**Goal:** Rewrite the data below, replacing "GUI agent" with "screen assistant" wherever it occurs and leaving everything else unchanged.

**Data:**

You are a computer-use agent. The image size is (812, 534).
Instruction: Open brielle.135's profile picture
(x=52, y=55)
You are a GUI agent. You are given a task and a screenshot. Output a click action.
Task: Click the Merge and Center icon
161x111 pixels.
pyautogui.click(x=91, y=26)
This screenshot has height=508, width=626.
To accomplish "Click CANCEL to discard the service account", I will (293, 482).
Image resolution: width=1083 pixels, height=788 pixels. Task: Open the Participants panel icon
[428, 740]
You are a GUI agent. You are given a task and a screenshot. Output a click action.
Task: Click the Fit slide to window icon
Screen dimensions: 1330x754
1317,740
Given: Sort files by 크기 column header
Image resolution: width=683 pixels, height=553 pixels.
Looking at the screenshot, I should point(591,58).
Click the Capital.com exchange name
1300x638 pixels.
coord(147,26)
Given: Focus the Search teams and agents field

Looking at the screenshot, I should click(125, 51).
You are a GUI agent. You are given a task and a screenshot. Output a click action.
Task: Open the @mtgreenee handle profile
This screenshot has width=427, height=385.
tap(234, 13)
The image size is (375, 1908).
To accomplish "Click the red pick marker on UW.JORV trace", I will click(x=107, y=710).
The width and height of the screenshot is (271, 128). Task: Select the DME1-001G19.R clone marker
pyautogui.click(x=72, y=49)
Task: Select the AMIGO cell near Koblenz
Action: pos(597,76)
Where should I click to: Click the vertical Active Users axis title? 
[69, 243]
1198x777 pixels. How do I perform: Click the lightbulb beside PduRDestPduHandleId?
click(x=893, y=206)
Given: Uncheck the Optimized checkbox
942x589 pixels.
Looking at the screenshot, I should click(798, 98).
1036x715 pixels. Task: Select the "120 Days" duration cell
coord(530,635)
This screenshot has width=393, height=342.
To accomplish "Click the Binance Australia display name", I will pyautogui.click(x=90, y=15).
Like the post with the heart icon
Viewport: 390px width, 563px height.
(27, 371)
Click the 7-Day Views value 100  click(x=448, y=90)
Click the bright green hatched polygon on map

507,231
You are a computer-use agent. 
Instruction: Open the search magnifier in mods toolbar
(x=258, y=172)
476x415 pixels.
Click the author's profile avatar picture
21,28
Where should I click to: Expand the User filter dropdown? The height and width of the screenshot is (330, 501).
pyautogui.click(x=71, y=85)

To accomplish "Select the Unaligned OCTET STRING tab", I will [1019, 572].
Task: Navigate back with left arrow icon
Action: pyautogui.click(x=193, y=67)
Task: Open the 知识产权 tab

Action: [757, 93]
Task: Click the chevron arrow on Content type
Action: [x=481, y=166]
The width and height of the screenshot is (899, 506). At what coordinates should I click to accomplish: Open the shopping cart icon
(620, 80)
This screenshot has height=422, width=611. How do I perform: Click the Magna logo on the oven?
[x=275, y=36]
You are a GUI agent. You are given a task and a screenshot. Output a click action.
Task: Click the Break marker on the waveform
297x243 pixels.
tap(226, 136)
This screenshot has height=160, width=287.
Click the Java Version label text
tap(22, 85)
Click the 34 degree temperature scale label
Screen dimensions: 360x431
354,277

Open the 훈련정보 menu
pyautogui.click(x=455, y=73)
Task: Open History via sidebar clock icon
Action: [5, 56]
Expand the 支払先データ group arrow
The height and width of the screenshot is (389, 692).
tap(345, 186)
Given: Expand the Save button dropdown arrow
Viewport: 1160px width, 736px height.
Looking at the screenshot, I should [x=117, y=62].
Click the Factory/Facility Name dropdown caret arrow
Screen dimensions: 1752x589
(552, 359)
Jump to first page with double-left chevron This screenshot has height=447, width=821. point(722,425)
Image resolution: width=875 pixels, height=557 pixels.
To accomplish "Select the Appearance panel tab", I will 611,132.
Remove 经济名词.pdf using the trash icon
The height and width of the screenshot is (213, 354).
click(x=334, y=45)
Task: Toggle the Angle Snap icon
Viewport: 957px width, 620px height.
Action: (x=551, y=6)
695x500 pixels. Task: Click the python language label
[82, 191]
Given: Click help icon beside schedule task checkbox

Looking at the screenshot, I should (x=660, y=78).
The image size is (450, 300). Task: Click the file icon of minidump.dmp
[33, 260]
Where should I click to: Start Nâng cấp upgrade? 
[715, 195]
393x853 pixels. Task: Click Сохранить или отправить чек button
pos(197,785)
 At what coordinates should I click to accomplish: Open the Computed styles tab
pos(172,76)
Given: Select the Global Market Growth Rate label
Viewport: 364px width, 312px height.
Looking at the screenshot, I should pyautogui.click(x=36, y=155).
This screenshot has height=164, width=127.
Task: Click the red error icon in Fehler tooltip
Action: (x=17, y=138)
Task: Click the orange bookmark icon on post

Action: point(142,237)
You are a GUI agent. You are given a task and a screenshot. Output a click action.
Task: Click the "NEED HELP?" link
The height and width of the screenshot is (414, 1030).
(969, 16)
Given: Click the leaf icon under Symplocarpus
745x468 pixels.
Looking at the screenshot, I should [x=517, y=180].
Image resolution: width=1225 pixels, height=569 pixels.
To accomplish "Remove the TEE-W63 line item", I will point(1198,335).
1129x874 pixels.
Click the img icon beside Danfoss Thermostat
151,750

**Solution to this problem:**
You are a computer-use agent. The image size is (812, 534).
Instruction: Open brielle.135's profile picture
(x=52, y=55)
You are a screen assistant. You are given a task and a screenshot. Output a click action.
Task: Click the Merge and Center icon
161x111 pixels.
pyautogui.click(x=91, y=26)
This screenshot has height=508, width=626.
To accomplish "Click CANCEL to discard the service account", I will (293, 482).
Image resolution: width=1083 pixels, height=788 pixels. Task: Open the Participants panel icon
[428, 740]
You are a screen assistant. You are given a task and a screenshot. Output a click action.
Task: Click the Fit slide to window icon
Screen dimensions: 1330x754
1317,740
Given: Sort files by 크기 column header
Image resolution: width=683 pixels, height=553 pixels.
Looking at the screenshot, I should point(591,58).
Click the Capital.com exchange name
1300x638 pixels.
coord(147,26)
Given: Focus the Search teams and agents field

Looking at the screenshot, I should click(125, 51).
You are a screen assistant. You are given a task and a screenshot. Output a click action.
Task: Open the @mtgreenee handle profile
This screenshot has width=427, height=385.
tap(234, 13)
The image size is (375, 1908).
To accomplish "Click the red pick marker on UW.JORV trace", I will click(x=107, y=710).
The width and height of the screenshot is (271, 128). Task: Select the DME1-001G19.R clone marker
pyautogui.click(x=72, y=49)
Task: Select the AMIGO cell near Koblenz
Action: pos(597,76)
Where should I click to: Click the vertical Active Users axis title? 
[69, 243]
1198x777 pixels. How do I perform: Click the lightbulb beside PduRDestPduHandleId?
click(x=893, y=206)
Given: Uncheck the Optimized checkbox
942x589 pixels.
Looking at the screenshot, I should click(798, 98).
1036x715 pixels. Task: Select the "120 Days" duration cell
coord(530,635)
This screenshot has width=393, height=342.
To accomplish "Click the Binance Australia display name", I will pyautogui.click(x=90, y=15).
Like the post with the heart icon
Viewport: 390px width, 563px height.
(27, 371)
Click the 7-Day Views value 100  click(x=448, y=90)
Click the bright green hatched polygon on map

507,231
You are a computer-use agent. 
Instruction: Open the search magnifier in mods toolbar
(x=258, y=172)
476x415 pixels.
Click the author's profile avatar picture
21,28
Where should I click to: Expand the User filter dropdown? The height and width of the screenshot is (330, 501).
pyautogui.click(x=71, y=85)

To accomplish "Select the Unaligned OCTET STRING tab", I will [1019, 572].
Task: Navigate back with left arrow icon
Action: pyautogui.click(x=193, y=67)
Task: Open the 知识产权 tab

Action: [757, 93]
Task: Click the chevron arrow on Content type
Action: [x=481, y=166]
The width and height of the screenshot is (899, 506). At what coordinates should I click to accomplish: Open the shopping cart icon
(620, 80)
This screenshot has height=422, width=611. How do I perform: Click the Magna logo on the oven?
[x=275, y=36]
You are a screen assistant. You are given a task and a screenshot. Output a click action.
Task: Click the Break marker on the waveform
297x243 pixels.
tap(226, 136)
This screenshot has height=160, width=287.
Click the Java Version label text
tap(22, 85)
Click the 34 degree temperature scale label
Screen dimensions: 360x431
354,277

Open the 훈련정보 menu
pyautogui.click(x=455, y=73)
Task: Open History via sidebar clock icon
Action: [5, 56]
Expand the 支払先データ group arrow
The height and width of the screenshot is (389, 692).
tap(345, 186)
Given: Expand the Save button dropdown arrow
Viewport: 1160px width, 736px height.
Looking at the screenshot, I should [x=117, y=62].
Click the Factory/Facility Name dropdown caret arrow
Screen dimensions: 1752x589
(552, 359)
Jump to first page with double-left chevron This screenshot has height=447, width=821. point(722,425)
Image resolution: width=875 pixels, height=557 pixels.
To accomplish "Select the Appearance panel tab", I will 611,132.
Remove 经济名词.pdf using the trash icon
The height and width of the screenshot is (213, 354).
click(x=334, y=45)
Task: Toggle the Angle Snap icon
Viewport: 957px width, 620px height.
Action: (x=551, y=6)
695x500 pixels. Task: Click the python language label
[82, 191]
Given: Click help icon beside schedule task checkbox

Looking at the screenshot, I should (x=660, y=78).
The image size is (450, 300). Task: Click the file icon of minidump.dmp
[33, 260]
Where should I click to: Start Nâng cấp upgrade? 
[715, 195]
393x853 pixels. Task: Click Сохранить или отправить чек button
pos(197,785)
 At what coordinates should I click to accomplish: Open the Computed styles tab
pos(172,76)
Given: Select the Global Market Growth Rate label
Viewport: 364px width, 312px height.
Looking at the screenshot, I should pyautogui.click(x=36, y=155).
This screenshot has height=164, width=127.
Task: Click the red error icon in Fehler tooltip
Action: (x=17, y=138)
Task: Click the orange bookmark icon on post

Action: point(142,237)
You are a screen assistant. You are given a task and a screenshot. Output a click action.
Task: Click the "NEED HELP?" link
The height and width of the screenshot is (414, 1030).
(969, 16)
Given: Click the leaf icon under Symplocarpus
745x468 pixels.
Looking at the screenshot, I should [x=517, y=180].
Image resolution: width=1225 pixels, height=569 pixels.
To accomplish "Remove the TEE-W63 line item", I will point(1198,335).
1129x874 pixels.
Click the img icon beside Danfoss Thermostat
151,750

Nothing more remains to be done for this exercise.